State Watch

Washington state tech executive gets two years for $1.8M coronavirus relief fraud

A Washington state tech executive who previously worked for Microsoft and Amazon was sentenced Tuesday to two years in prison after authorities said he fraudulently obtained nearly $1.8 million in COVID-19 relief funds from the federal government. 

The U.S. Attorney’s Office for the Western District of Washington said in a press release that 48-year-old Mukund Mohan was also ordered to pay a $100,000 fine and $1.79 million in restitution as part of his sentence. 

Mohan, who was working as the technology chief for Canadian e-commerce company BuildDirect when he was arrested in July 2020, pleaded guilty earlier this year to charges of wire fraud and money laundering from improperly obtaining funds from the Small Business Administration through the Paycheck Protection Program (PPP) under the Coronavirus Aid, Relief and Economic Security (CARES) Act.

According to court records, Mohan submitted eight fraudulent coronavirus relief applications for a total of $5.5 million in requested loans. 
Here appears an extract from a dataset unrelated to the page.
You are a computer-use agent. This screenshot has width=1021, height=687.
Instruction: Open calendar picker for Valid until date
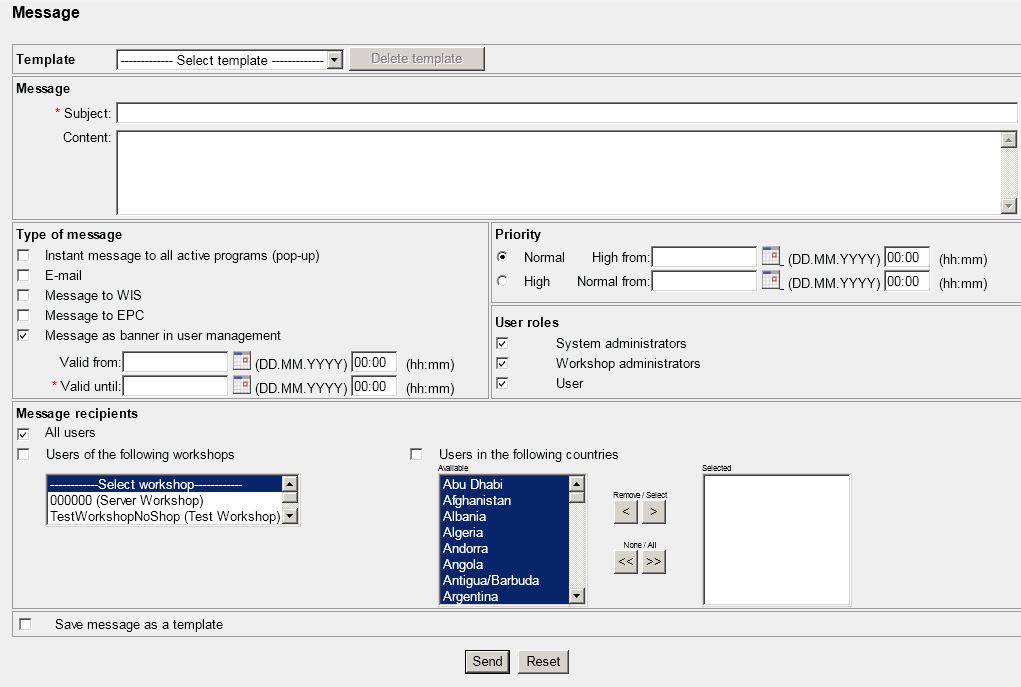tap(241, 385)
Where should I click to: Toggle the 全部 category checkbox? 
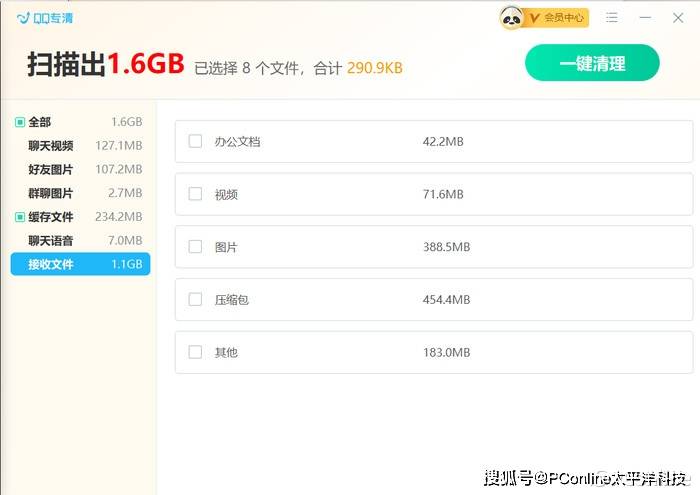coord(20,122)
Prosecutors said that as part of his applications he included fraudulent federal tax filings and other fake and altered documents.

The attorney’s office said that out of Mohan’s eight applications, five were approved, improperly giving him nearly $2 million in coronavirus relief funds intended to help small businesses supplement employee income due to financial hardship amid the pandemic. 
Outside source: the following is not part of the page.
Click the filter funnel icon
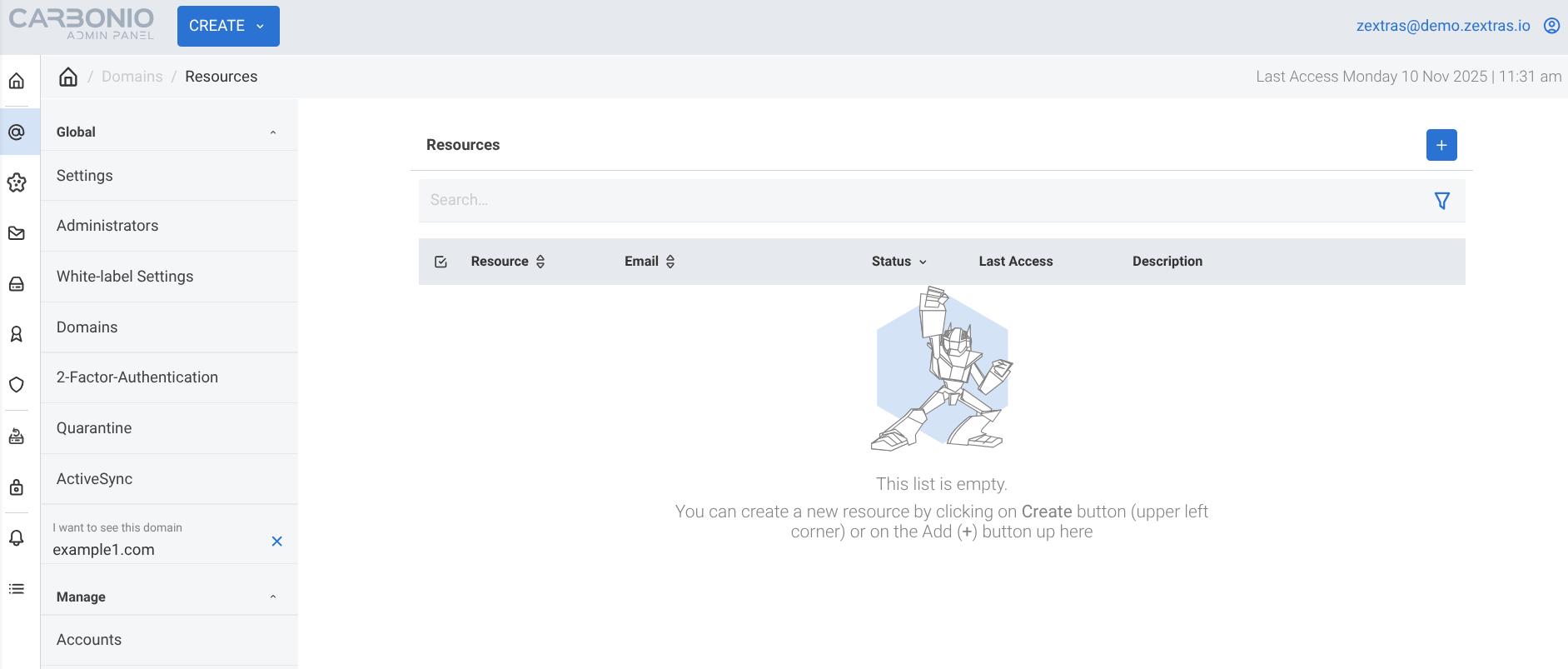This screenshot has height=669, width=1568. 1441,201
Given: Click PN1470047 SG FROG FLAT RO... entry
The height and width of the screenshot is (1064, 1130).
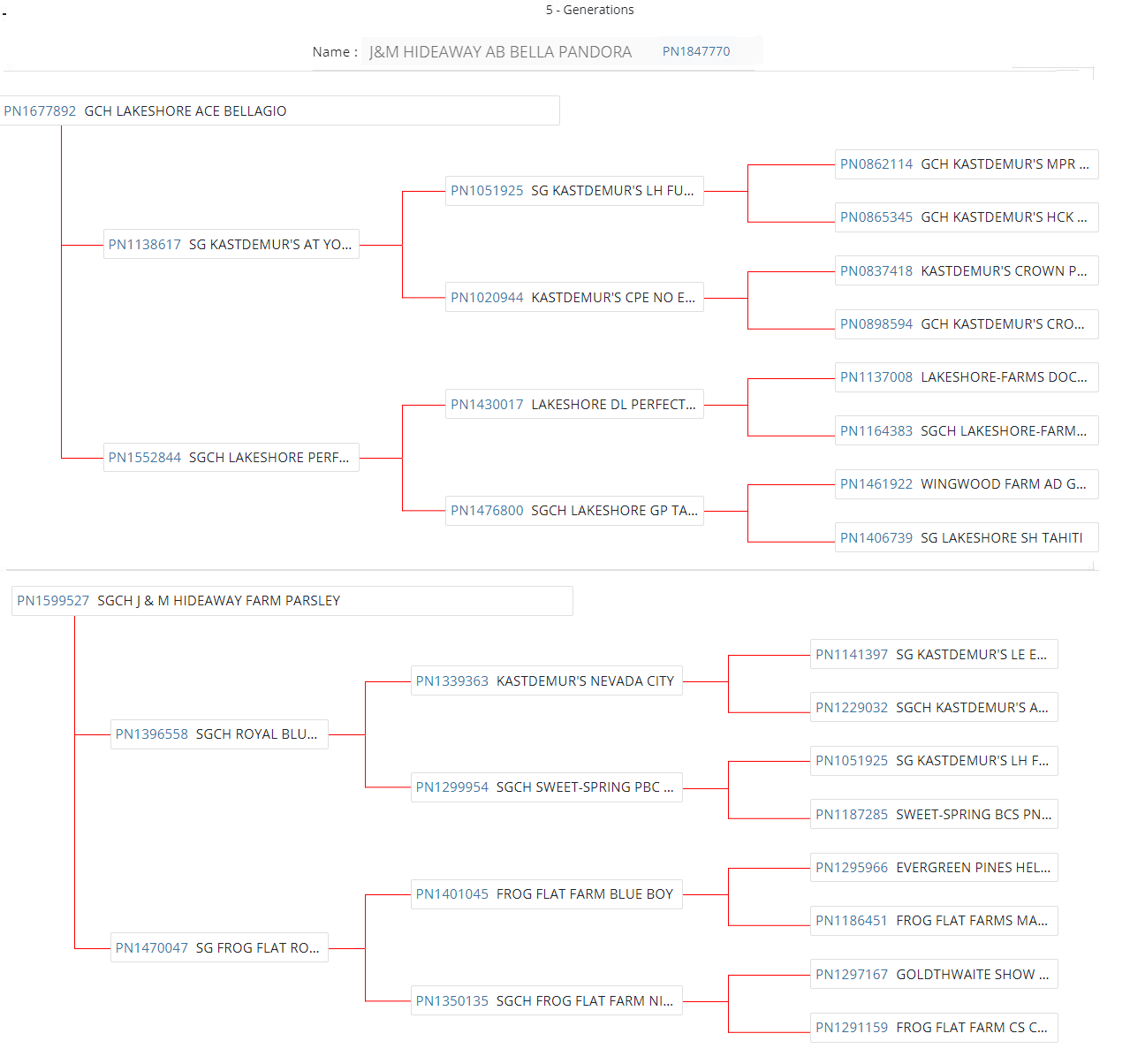Looking at the screenshot, I should (218, 948).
“When individuals like Mr. Mohan abuse the benefit programs under the CARES act to unjustly enrich themselves, they are stealing from those that are the most vulnerable,” Corinne Kalve, the acting special agent in charge of IRS Criminal Investigation, said in a statement Tuesday.

“Today, Mr. Mohan is being held accountable for the harm his greed has caused our friends, our families, and our communities,” Kalve added.

Mohan’s defense attorneys had sought a sentence of only six months, citing his lack of a criminal history and the fact that he only spent $16,500 of the fraudulently obtained loans, according to The Associated Press  

Since PPP was first launched in March 2020, fraud attorneys at the Department of Justice (DOJ) have prosecuted more than 100 defendants in more than 70 criminal cases, according to the U.S. attorney’s office. 

In total, the DOJ Criminal Division’s Fraud Section has seized $65 million in illegally obtained PPP funds, as well as real estate properties and other items individuals purchased using the money.